» **Task prompt**:
Pull out each line in the items below that contains the string "width", and copy those lines in full.

╔══

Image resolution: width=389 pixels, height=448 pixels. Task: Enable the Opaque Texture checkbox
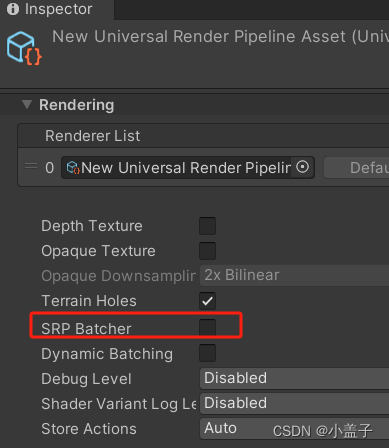[207, 251]
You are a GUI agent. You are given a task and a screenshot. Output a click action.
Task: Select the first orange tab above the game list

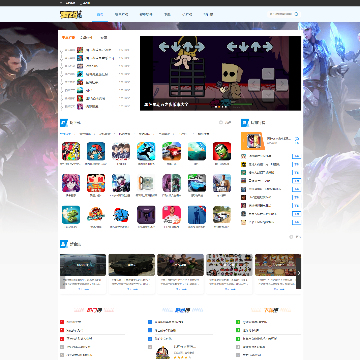pyautogui.click(x=68, y=38)
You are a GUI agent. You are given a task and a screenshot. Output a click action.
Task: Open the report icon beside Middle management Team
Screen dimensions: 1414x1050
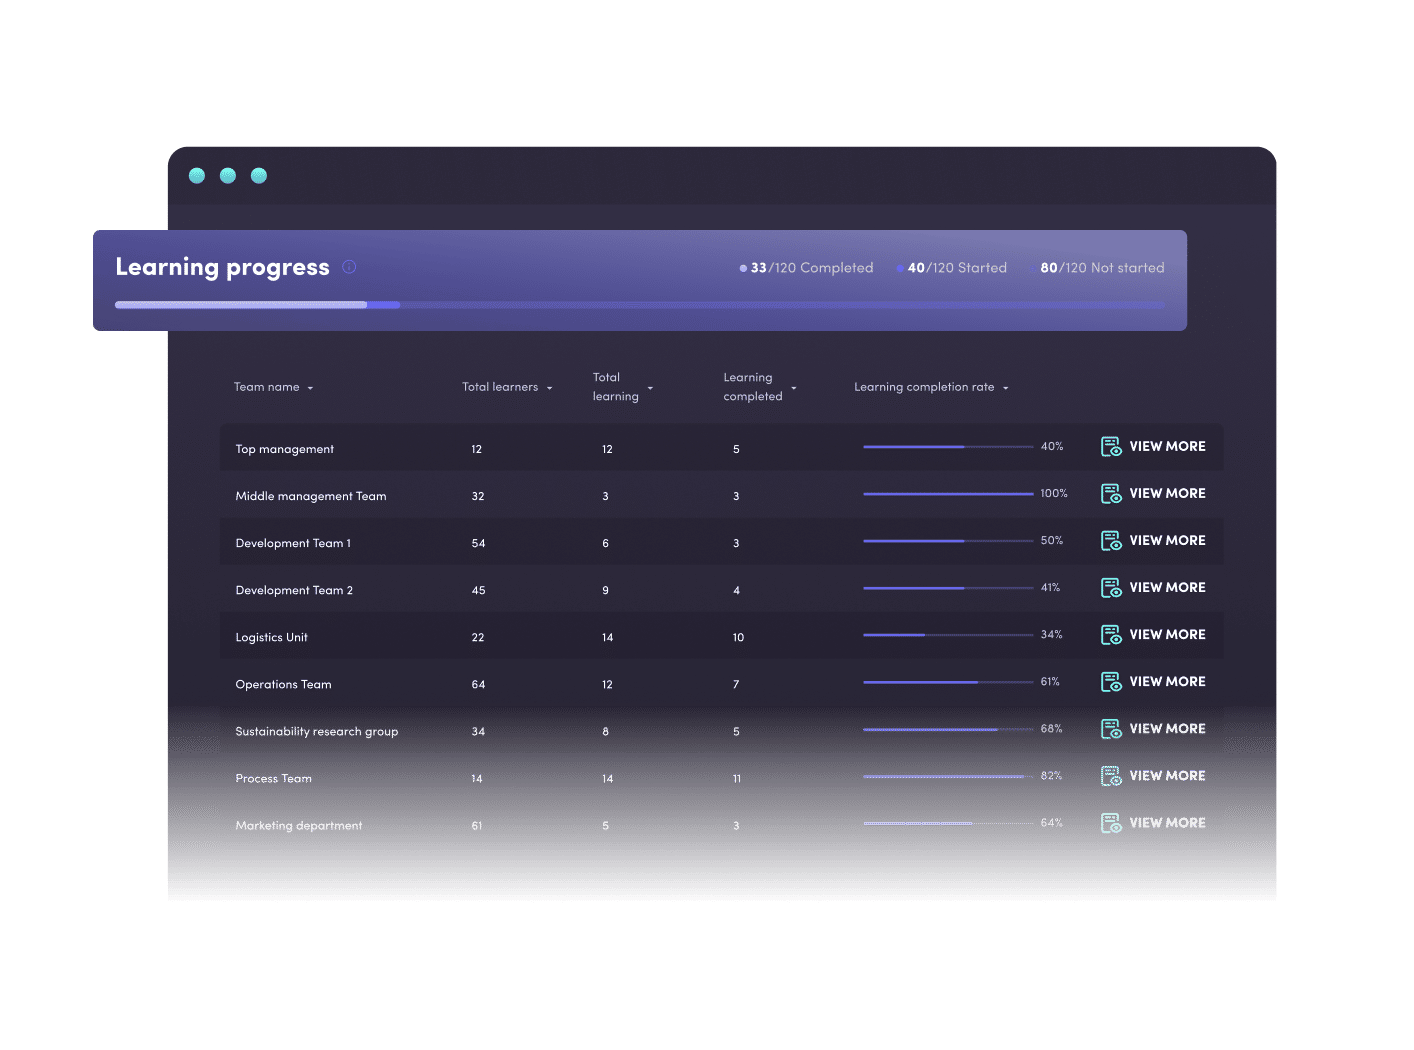pyautogui.click(x=1111, y=493)
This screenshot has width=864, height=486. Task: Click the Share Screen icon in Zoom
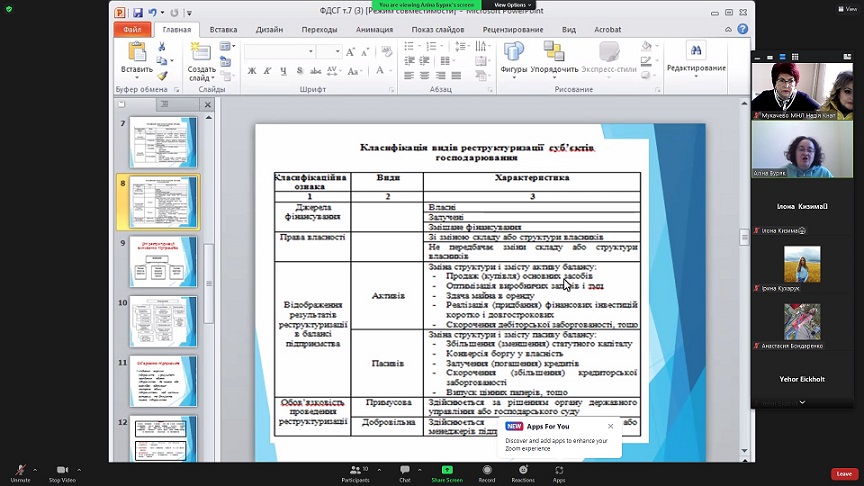tap(447, 470)
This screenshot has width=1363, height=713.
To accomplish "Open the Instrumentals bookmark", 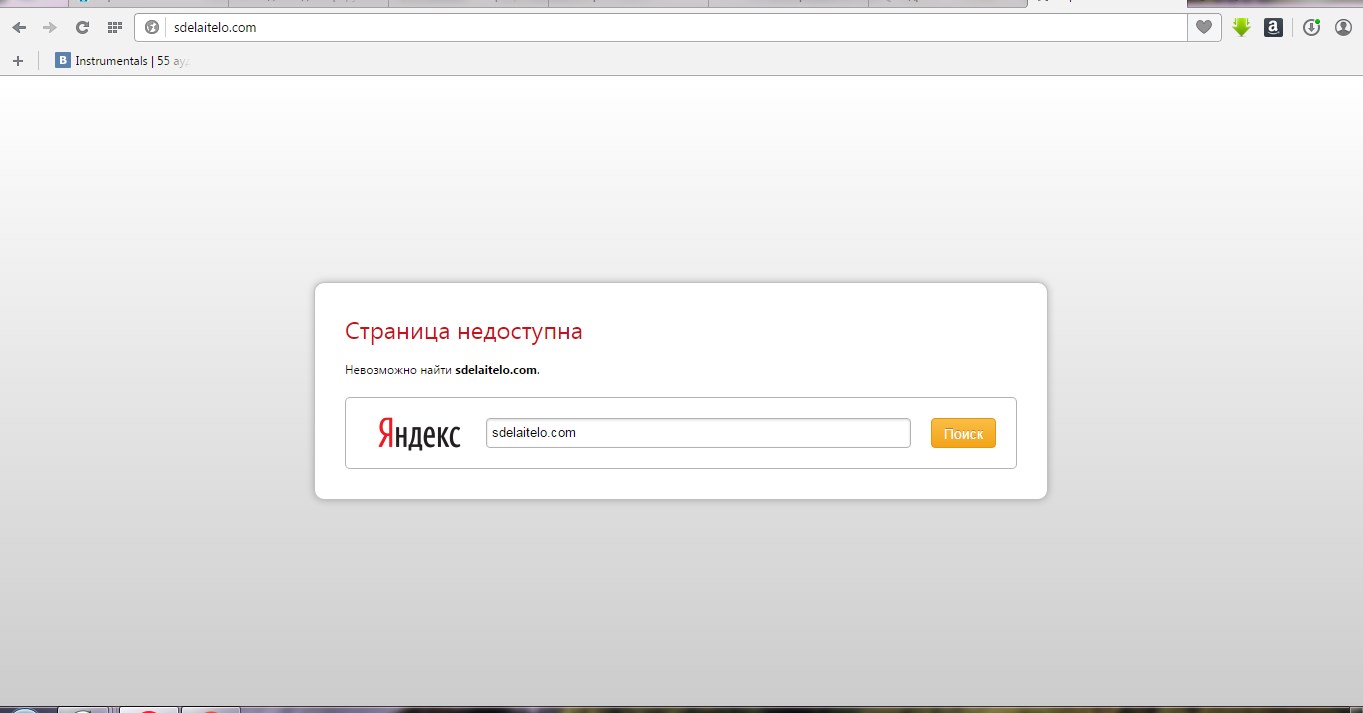I will [x=121, y=61].
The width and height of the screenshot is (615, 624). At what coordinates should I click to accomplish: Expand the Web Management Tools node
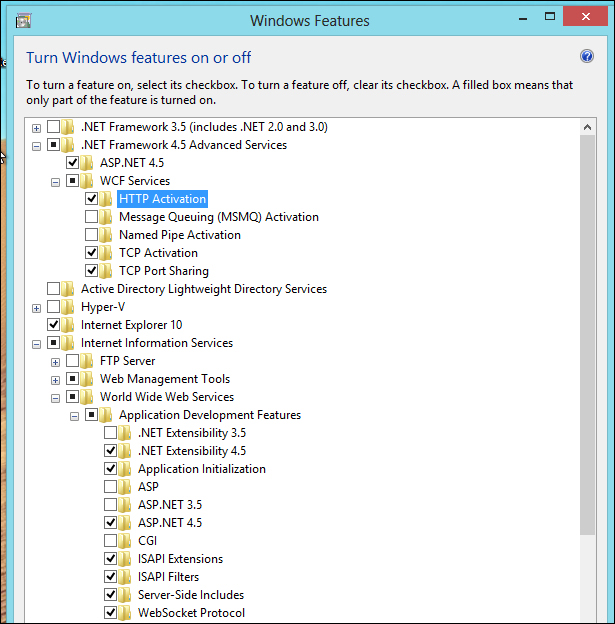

╚══

» **Complete output**:
Image resolution: width=389 pixels, height=448 pixels. Task: Enable the Opaque Texture checkbox
This screenshot has width=864, height=486. Task: Click the Share Screen icon in Zoom
This screenshot has width=1363, height=713.
The width and height of the screenshot is (615, 624). At what coordinates should I click to accomplish: Expand the Web Management Tools node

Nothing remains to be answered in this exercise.